To be done: Substitute "three-dot icon" for "ellipsis icon" in the data from the beginning through the line containing "tap(357, 273)", and reproduce those lines with everything else unchanged. Omit the pictures from your answer.
-- Start Extracted data --
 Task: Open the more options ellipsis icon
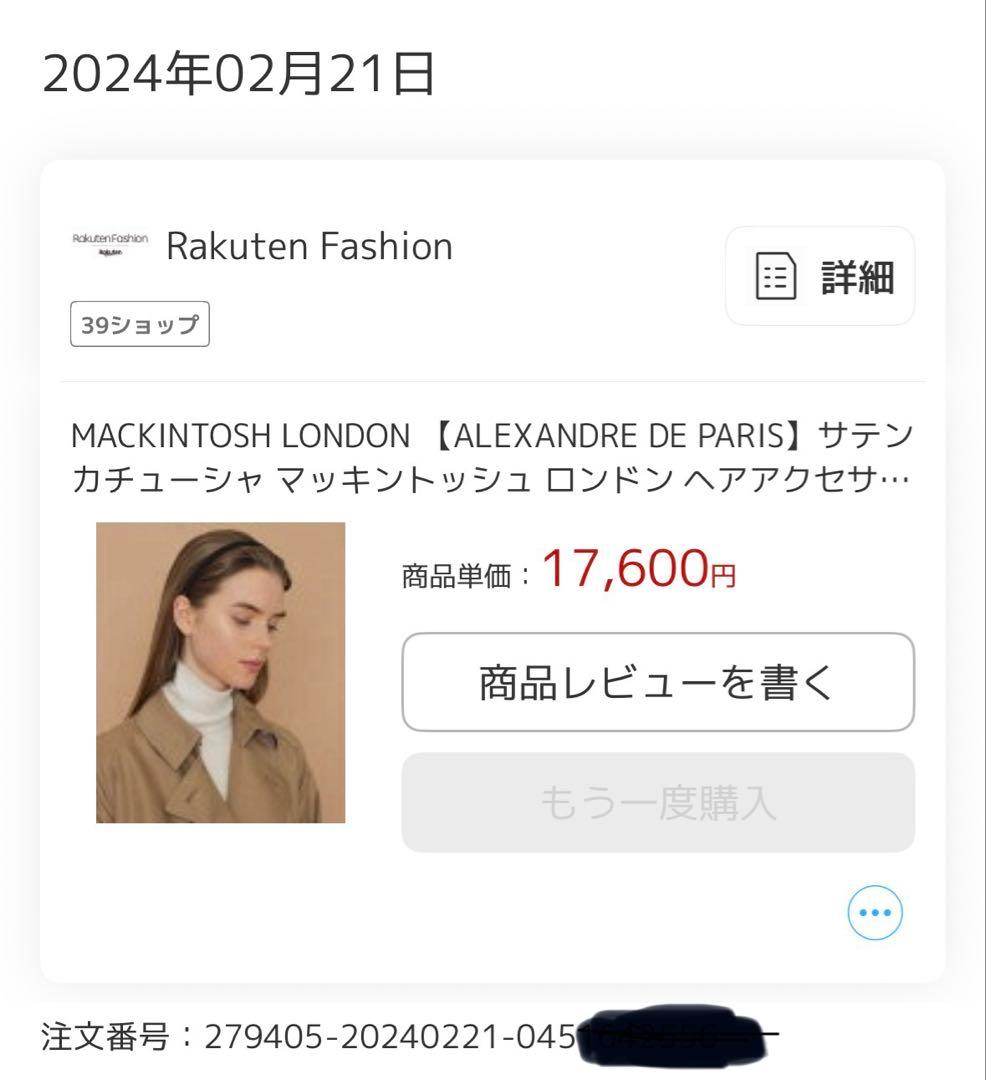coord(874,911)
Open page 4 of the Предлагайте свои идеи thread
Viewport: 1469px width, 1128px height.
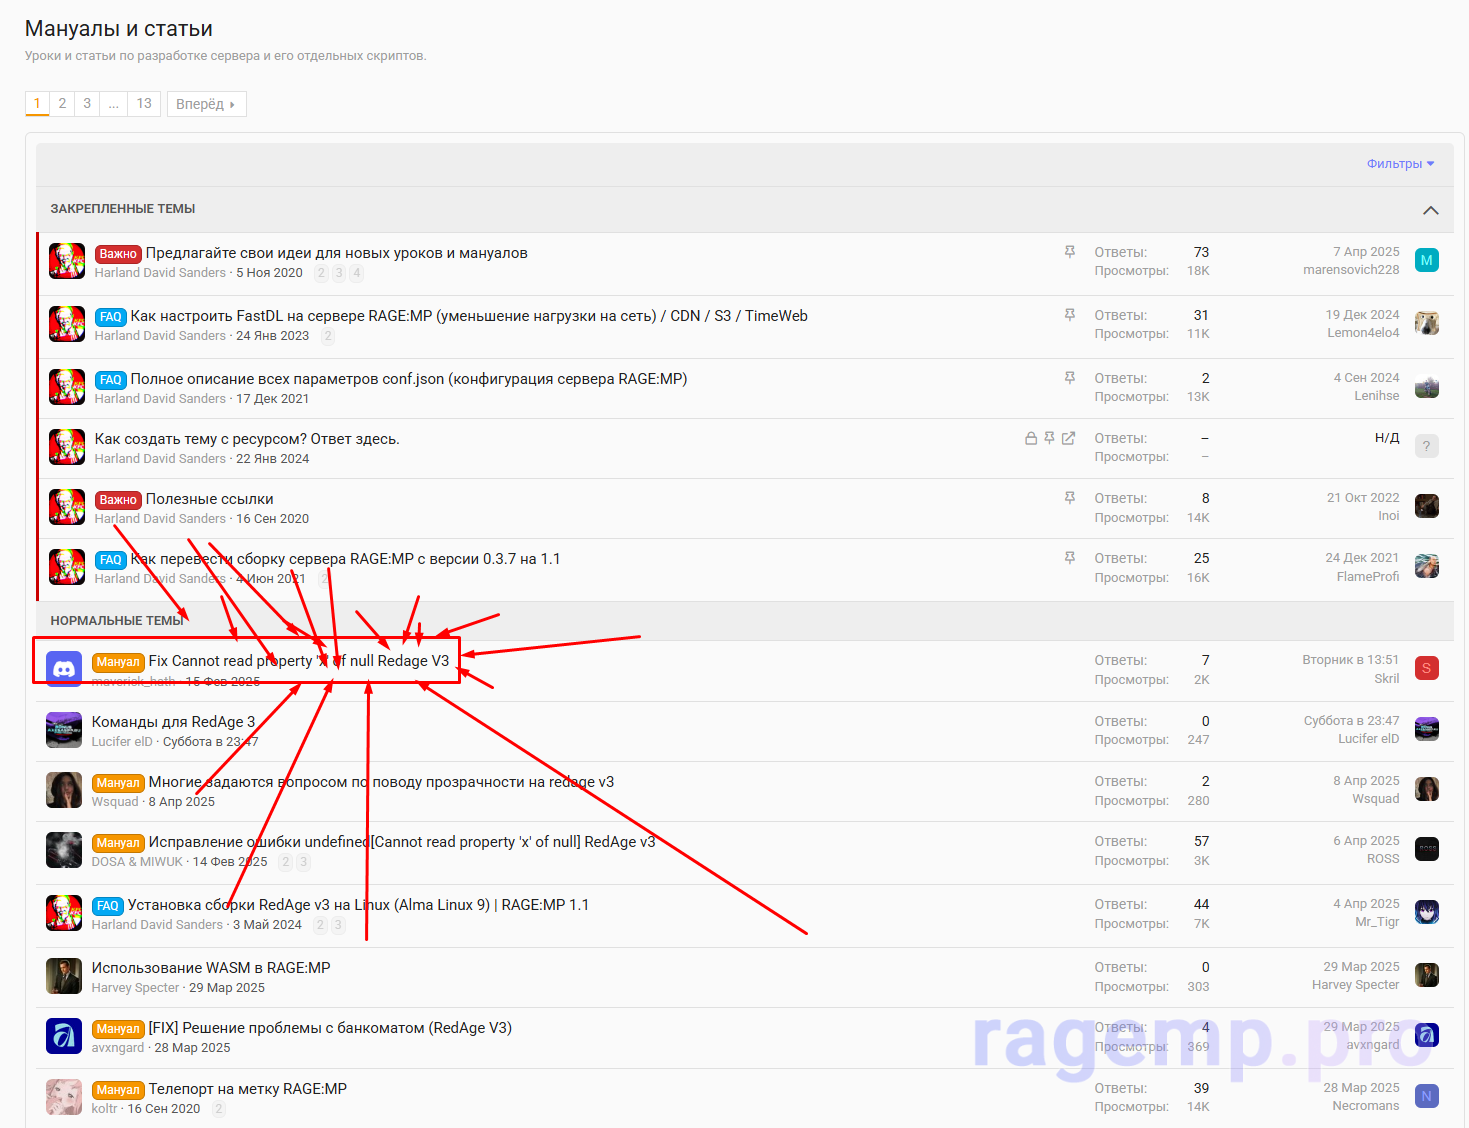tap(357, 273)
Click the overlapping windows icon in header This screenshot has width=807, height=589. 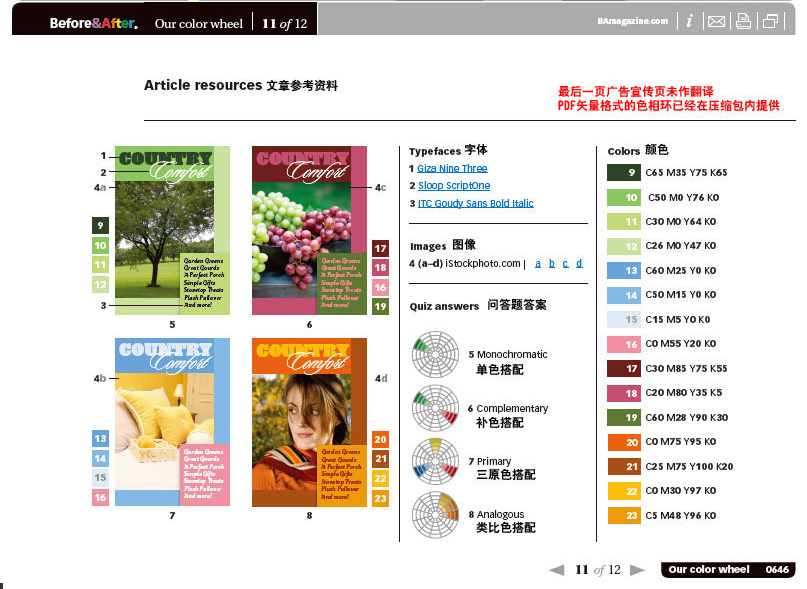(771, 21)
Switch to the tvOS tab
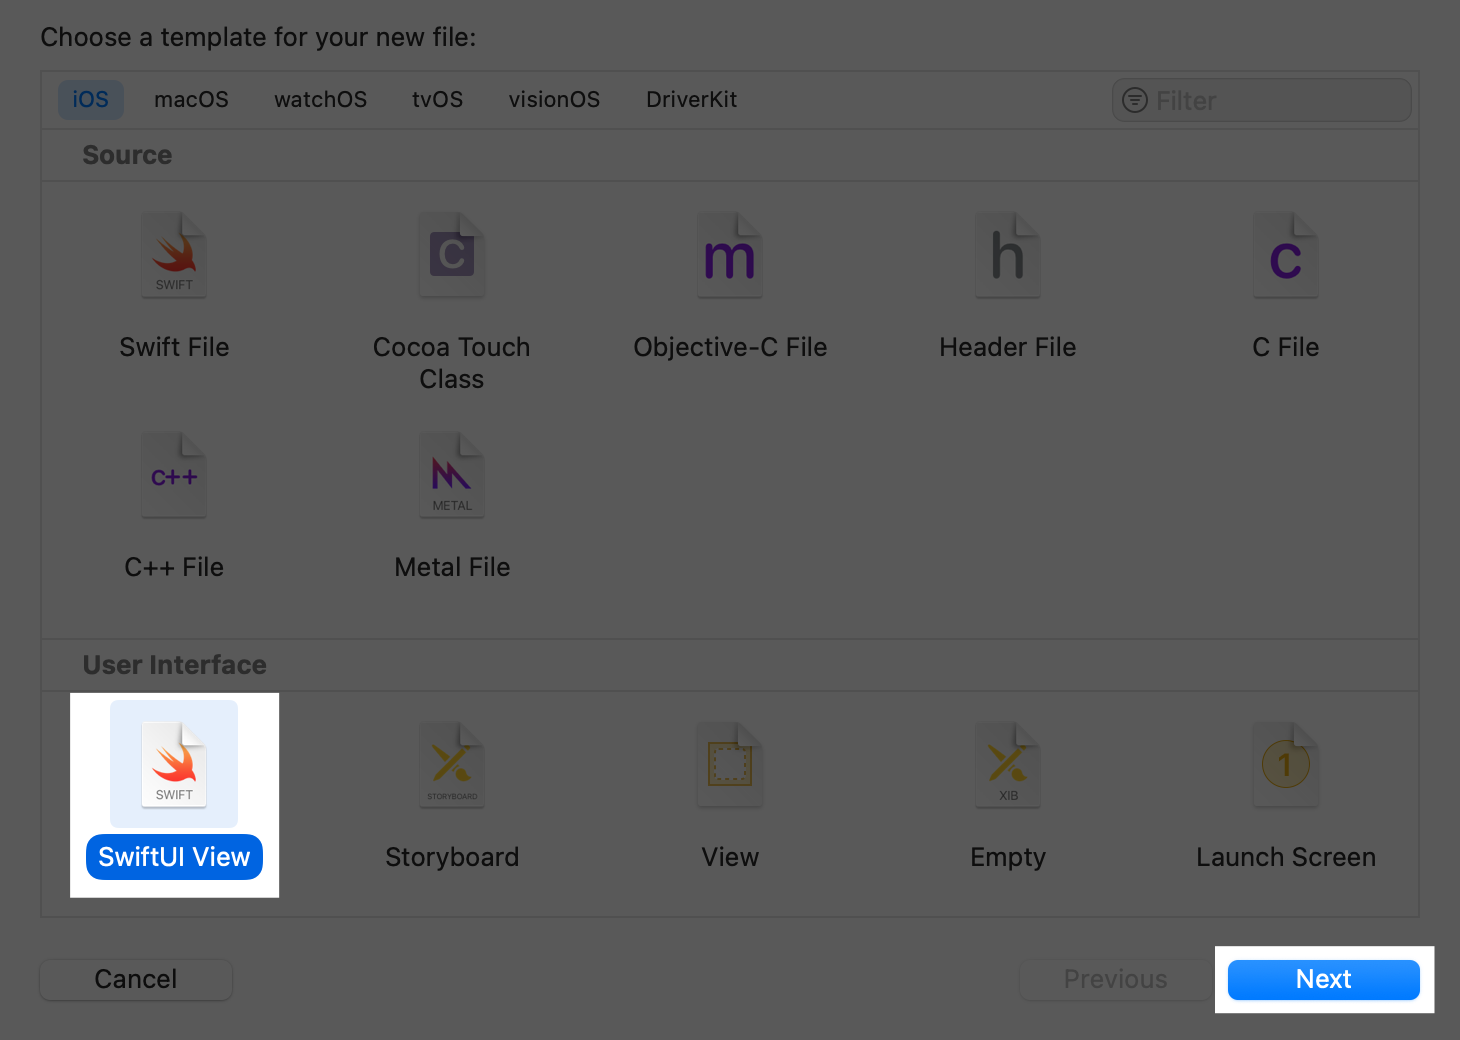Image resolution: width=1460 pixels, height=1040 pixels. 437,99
-- End Extracted data --
Full solution:
 Task: Open the more options three-dot icon
coord(874,911)
Open page 4 of the Предлагайте свои идеи thread
Viewport: 1469px width, 1128px height.
tap(357, 273)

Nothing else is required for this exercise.